Seems to be no one here with an M1 that actually can do any real benching at all ... But a lot of fans here with strongly voiced "opinions" about what they "believe" the M1 is capable of.

It seems the discussion has more tilted from "the results are wrong", "the bench is not optimized enough", "bench is not relevant".. to... "I hate chess anyway so I don't care at all" :)
You ignored the follow up to this where clarification was issued.

Next: The bench is obviously doing something wrong, whether that is optimizations, assumptions, whatever... When the CPU resources of the M1 are able to be fully utilized it is able to easily keep up with Intel and AMD CPUs. At this point it is pretty well known that it has enough functional units and SIMD resources to do so, therefore we can conduced that something about the way this program is built is not utilizing those resources.
As I posted above, the SPEC chess benchmark shows the M1 easily keeping up with Intel and AMD.

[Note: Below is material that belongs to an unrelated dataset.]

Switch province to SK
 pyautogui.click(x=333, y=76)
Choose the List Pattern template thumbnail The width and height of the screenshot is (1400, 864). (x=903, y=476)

Who is going to do the work to actually make sure stockfish runs well?
 

pshufd

macrumors G4
Oct 24, 2013
10,151
14,574
New Hampshire
So basically you even get a higher bench for your old MacBook, taking advantage of AVX2 instruction-set, than what people get from an M1 with NEON tweaks :-(

This should indicate to people here that there is ALOT of optimizations that could be done on most older Intel apps as well. Most of these are not remotely as efficiently coded as Stockfish.

The "benches" where M1 shines, mostly seem to be when running highly tweaked M1 specific code compared to generic, older un. optimized code for Intel CPUs (most commonly single-threaded type workloads). There is probably more room to tweak most old intel apps on Macs to better use the gen9 CPUs of Apple's intel models, than there is finding additional tweaks for optimized M1 code.

Just a load of supposition from someone with no experience in software optimization.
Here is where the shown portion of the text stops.